Quizá no se les ve porque el amor auténtico no necesita mostrarse. Es discreto, como la raíz que alimenta al árbol sin pedir aplausos. Y sin embargo, en momentos decisivos, esa raíz se hace visible. Se manifiesta cuando alguien dice, simplemente: “No, en mi nombre”.

En ese texto expresé mi rechazo —y el de tantos españoles de buena voluntad— a que se usen nuestras instituciones, nuestra historia y nuestra identidad como si fueran materia de trueque político. Lo hice desde la serenidad, sin estridencias, porque el amor no necesita gritar. Pero el eco ha sido inmenso. Y eso me ha hecho pensar que quizá, después de todo, no estamos tan solos como a veces creemos.

España tiene muchos problemas, y no los niego. Sería ingenuo hacerlo. Los tenemos económicos, sociales, morales y también políticos. Hay heridas que siguen abiertas y otras que se empeñan en reabrir. Pero lo que me ha devuelto la respuesta a mi artículo es una certeza luminosa: la gran mayoría de los españoles no odian a su país. Lo quieren. Lo respetan. Lo defienden a su manera, sin banderas ni proclamas, simplemente siendo decentes.

Me conmueve pensar que en cada ciudad, en cada pueblo, hay gente que se emociona al ver ondear la bandera, que reza por España, que se indigna ante las mentiras que se dicen de ella y que no acepta —ni aceptará nunca— la deformación interesada de nuestra historia.Porque eso es lo que nos hiere de verdad: la mentira.

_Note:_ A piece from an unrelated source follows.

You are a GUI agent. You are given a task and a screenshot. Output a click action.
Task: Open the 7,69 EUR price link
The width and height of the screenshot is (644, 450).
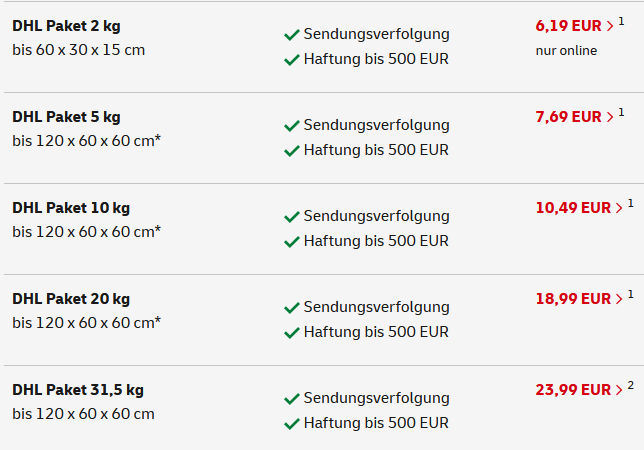tap(569, 117)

La Leyenda Negra sigue viva, disfrazada de discursos modernos, de revisionismos que pretenden reducir cinco siglos de historia a un catálogo de culpas inventadas. Y lo más triste es que algunos de esos falsos relatos ya no vienen de fuera, sino de dentro.

Nos dicen que debemos avergonzarnos de lo que fuimos, de lo que hicimos, de lo que representamos. Nos quieren convencer de que España fue solo opresión, fanatismo y oscuridad. Pero quienes hemos leído, quienes amamos la verdad más que la consigna, sabemos que no fue así. España fue cuna de culturas, protectora de pueblos, transmisora de fe, arte y lengua. Fue imperfecta —como toda nación humana—, pero nunca fue lo que sus enemigos dicen.

Y esos enemigos —los de siempre, aunque cambien de acento y bandera— siguen ahí, mirando con la misma envidia de antaño, esa que se traduce hoy en odio disfrazado de superioridad moral. Les irrita que España siga existiendo, que aún tengamos alma, que no reneguemos de lo que somos. Les irrita, sobre todo, que todavía haya quienes digan “no”, sin más, y lo digan con calma, con dignidad.

Porque decir “No, en mi nombre” no es un gesto de enfrentamiento, sino de amor. Amor a la verdad, amor a la historia, amor a la unidad. Y también amor a la justicia: a no permitir que quienes usan el poder como arma o el resentimiento como bandera hablen por nosotros.

Yo no represento a nadie, pero hablo desde el sentimiento de muchos. Lo sé ahora. Lo he comprobado. Cada mensaje recibido, cada palabra de aliento, me ha recordado que España no está dormida. Que hay un pulso moral en su gente. Que las cosas pueden cambiar porque hay conciencia. Y cuando hay conciencia, hay esperanza.

A todos los que habéis leído aquel texto y lo habéis compartido: gracias. Gracias por devolverme la certeza de que no escribo al vacío. Gracias por demostrar que aún quedan corazones encendidos por la misma llama, la del amor a una patria que no es perfecta, pero es nuestra. Y gracias, sobre todo, por recordarme que el amor a España no necesita permiso, ni es patrimonio de nadie.

Hoy sé que somos más. Más de los que se cuentan, más de los que se ven, más de los que se oyen. Y mientras quede uno solo que diga “No, en mi nombre”, seguirá viva la dignidad de un país entero.